Supplied records -
################
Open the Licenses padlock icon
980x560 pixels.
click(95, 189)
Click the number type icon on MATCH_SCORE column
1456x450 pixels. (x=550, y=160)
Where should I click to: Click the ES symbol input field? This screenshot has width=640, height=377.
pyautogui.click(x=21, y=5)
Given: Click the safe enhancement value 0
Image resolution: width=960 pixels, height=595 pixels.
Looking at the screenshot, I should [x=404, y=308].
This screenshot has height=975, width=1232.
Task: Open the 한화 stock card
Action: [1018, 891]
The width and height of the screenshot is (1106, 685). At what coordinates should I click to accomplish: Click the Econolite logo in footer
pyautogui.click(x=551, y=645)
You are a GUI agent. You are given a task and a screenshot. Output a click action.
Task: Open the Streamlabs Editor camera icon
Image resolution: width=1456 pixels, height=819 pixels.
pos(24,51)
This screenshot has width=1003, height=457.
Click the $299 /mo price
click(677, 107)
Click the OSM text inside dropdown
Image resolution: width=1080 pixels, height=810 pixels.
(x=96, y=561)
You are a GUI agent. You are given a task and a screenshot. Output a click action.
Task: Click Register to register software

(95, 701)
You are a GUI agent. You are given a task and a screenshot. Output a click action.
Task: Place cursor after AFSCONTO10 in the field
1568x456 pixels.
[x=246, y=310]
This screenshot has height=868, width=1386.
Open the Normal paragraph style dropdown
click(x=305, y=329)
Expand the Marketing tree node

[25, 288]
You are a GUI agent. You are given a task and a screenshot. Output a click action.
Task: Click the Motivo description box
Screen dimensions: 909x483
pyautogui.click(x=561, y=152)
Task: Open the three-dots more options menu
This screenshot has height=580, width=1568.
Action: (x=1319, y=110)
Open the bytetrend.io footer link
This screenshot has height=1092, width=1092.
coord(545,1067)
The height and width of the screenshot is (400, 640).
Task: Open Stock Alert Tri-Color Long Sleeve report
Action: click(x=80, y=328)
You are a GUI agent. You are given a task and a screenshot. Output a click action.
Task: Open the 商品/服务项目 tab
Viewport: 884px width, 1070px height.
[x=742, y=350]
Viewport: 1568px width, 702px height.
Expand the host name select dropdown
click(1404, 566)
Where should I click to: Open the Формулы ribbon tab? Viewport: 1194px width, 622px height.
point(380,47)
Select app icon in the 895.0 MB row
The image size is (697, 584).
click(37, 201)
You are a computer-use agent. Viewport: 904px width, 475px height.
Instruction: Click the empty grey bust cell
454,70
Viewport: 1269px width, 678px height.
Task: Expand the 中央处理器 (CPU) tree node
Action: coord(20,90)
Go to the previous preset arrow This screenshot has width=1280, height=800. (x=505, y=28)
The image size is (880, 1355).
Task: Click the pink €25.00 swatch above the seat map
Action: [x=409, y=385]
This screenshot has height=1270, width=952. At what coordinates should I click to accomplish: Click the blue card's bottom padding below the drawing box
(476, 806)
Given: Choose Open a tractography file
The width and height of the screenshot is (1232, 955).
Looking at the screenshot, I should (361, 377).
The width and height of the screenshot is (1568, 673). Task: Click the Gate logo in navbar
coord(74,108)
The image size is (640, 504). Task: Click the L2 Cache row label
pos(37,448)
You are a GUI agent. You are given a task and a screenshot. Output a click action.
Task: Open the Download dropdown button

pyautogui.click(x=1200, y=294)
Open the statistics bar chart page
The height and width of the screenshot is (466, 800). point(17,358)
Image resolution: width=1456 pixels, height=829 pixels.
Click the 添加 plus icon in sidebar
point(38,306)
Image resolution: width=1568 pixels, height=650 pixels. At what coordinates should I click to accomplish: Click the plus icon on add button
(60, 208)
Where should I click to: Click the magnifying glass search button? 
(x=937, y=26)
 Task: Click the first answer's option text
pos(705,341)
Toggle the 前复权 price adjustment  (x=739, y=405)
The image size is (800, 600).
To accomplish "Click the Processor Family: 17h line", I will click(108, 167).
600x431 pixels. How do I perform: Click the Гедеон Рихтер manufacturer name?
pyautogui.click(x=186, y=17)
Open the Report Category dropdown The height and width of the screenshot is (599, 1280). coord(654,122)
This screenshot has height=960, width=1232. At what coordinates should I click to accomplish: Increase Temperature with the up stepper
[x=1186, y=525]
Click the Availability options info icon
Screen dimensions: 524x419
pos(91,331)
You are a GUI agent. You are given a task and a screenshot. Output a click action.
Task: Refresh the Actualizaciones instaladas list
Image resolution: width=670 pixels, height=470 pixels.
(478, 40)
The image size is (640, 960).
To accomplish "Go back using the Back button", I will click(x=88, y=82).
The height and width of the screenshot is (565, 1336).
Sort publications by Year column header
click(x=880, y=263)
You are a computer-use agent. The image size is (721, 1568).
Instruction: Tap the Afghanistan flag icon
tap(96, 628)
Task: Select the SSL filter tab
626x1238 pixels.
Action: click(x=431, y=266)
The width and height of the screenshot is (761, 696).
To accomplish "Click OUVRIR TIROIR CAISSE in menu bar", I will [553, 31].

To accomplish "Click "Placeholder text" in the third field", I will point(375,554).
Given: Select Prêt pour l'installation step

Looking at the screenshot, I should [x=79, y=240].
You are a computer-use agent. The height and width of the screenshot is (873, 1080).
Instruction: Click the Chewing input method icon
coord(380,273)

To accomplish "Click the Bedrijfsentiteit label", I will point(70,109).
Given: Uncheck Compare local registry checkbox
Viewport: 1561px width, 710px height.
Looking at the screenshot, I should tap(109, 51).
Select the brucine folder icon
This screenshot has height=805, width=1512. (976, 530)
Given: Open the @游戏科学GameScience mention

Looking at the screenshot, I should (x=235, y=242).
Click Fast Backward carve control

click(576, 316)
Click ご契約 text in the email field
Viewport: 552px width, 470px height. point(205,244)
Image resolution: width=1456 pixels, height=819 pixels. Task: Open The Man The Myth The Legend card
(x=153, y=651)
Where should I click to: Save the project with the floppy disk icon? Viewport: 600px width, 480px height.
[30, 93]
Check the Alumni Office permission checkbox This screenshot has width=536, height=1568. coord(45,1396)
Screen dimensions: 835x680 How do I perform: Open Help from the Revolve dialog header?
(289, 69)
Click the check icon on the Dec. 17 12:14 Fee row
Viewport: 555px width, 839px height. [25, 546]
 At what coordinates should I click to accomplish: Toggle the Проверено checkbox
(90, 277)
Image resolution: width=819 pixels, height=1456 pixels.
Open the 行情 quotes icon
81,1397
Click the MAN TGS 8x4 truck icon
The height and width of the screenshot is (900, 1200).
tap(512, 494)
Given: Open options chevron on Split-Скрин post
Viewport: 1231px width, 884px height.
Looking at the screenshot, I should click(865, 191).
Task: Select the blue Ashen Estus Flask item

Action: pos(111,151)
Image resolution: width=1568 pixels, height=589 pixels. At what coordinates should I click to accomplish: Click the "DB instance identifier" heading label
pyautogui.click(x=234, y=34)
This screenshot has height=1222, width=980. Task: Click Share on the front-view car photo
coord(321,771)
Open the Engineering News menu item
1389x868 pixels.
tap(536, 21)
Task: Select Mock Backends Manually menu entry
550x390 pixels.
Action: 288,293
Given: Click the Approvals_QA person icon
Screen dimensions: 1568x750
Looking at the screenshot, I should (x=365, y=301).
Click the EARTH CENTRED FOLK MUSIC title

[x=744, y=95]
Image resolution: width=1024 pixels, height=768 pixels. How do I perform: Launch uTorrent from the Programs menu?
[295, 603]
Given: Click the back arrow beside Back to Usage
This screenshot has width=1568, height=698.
################
In the listing, rewrite everything from the line containing "Toggle the 前复权" down to the line containing "Action: click(x=431, y=266)", changing "Refresh" to "Reload" and keeping the rest of those lines unchanged.

Toggle the 前复权 price adjustment  (x=739, y=405)
The image size is (800, 600).
To accomplish "Click the Processor Family: 17h line", I will click(108, 167).
600x431 pixels. How do I perform: Click the Гедеон Рихтер manufacturer name?
pyautogui.click(x=186, y=17)
Open the Report Category dropdown The height and width of the screenshot is (599, 1280). coord(654,122)
This screenshot has height=960, width=1232. At what coordinates should I click to accomplish: Increase Temperature with the up stepper
[x=1186, y=525]
Click the Availability options info icon
Screen dimensions: 524x419
pos(91,331)
You are a GUI agent. You are given a task and a screenshot. Output a click action.
Task: Reload the Actualizaciones instaladas list
Image resolution: width=670 pixels, height=470 pixels.
(478, 40)
The image size is (640, 960).
To accomplish "Go back using the Back button", I will click(x=88, y=82).
The height and width of the screenshot is (565, 1336).
Sort publications by Year column header
click(x=880, y=263)
You are a computer-use agent. The image size is (721, 1568).
Instruction: Tap the Afghanistan flag icon
tap(96, 628)
Task: Select the SSL filter tab
626x1238 pixels.
Action: click(x=431, y=266)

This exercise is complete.